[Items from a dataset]
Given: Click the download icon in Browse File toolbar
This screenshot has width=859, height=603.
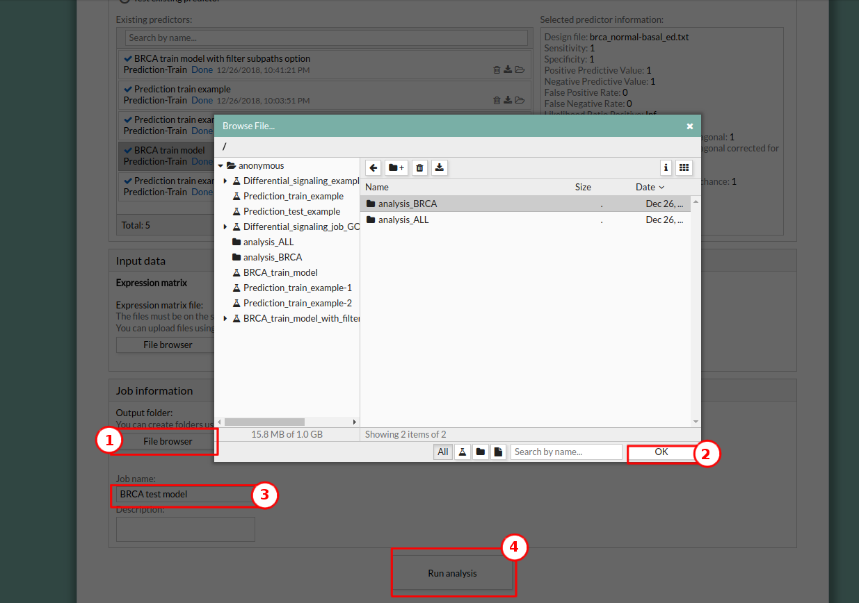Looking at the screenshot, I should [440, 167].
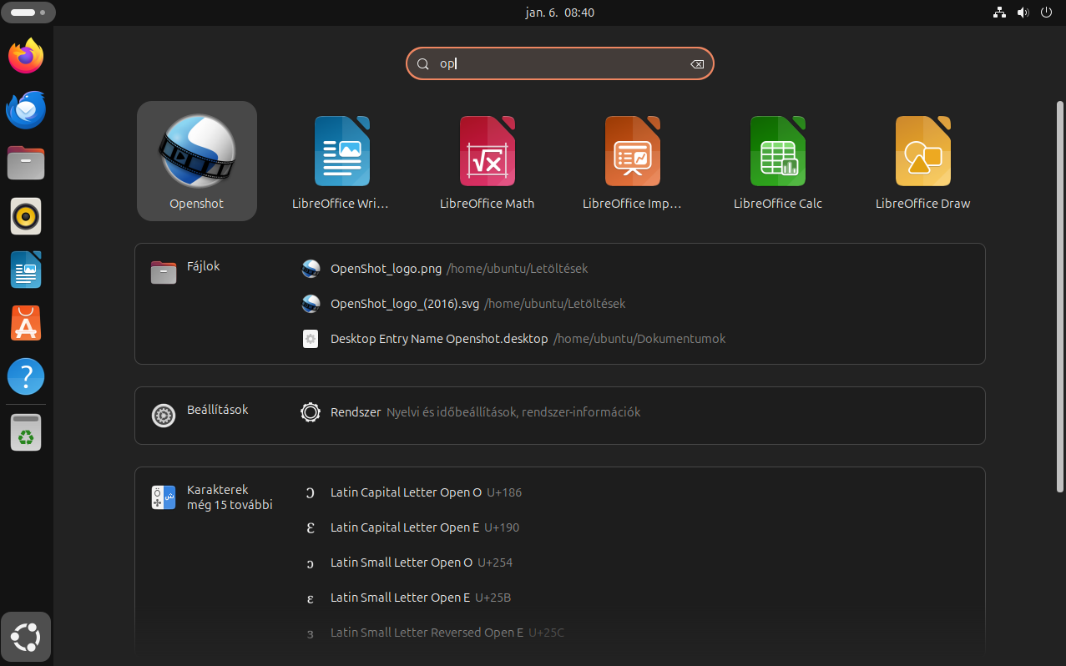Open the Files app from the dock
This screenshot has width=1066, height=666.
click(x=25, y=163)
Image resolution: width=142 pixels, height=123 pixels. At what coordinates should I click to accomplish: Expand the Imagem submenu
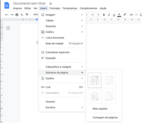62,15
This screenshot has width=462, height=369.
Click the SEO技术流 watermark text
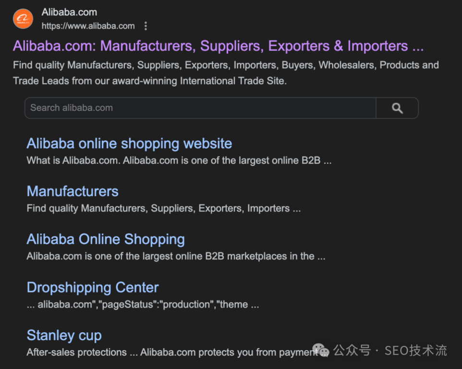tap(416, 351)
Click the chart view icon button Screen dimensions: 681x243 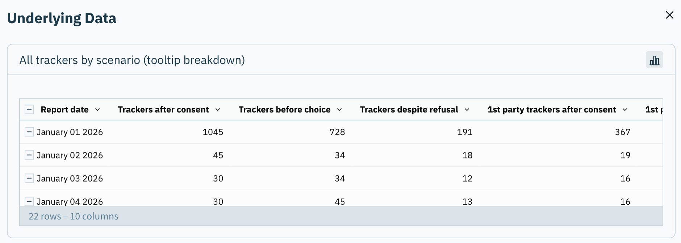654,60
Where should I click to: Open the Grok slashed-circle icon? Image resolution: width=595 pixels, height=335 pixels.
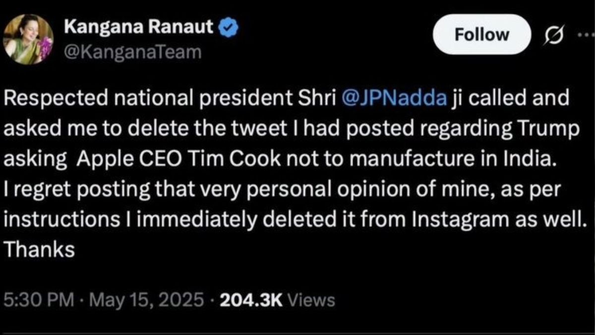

— Assignment —
The answer must be the lines above, word for word, from the first one through the line with "This screenshot has width=462, height=369.", pictures excluded.

— Response to the exercise —
Given: Click the download icon in Browse File toolbar
This screenshot has width=859, height=603.
Looking at the screenshot, I should [440, 167].
Open the Files app from the dock
This screenshot has width=1066, height=666.
click(x=25, y=163)
Image resolution: width=142 pixels, height=123 pixels. At what coordinates should I click to accomplish: Expand the Imagem submenu
62,15
This screenshot has width=462, height=369.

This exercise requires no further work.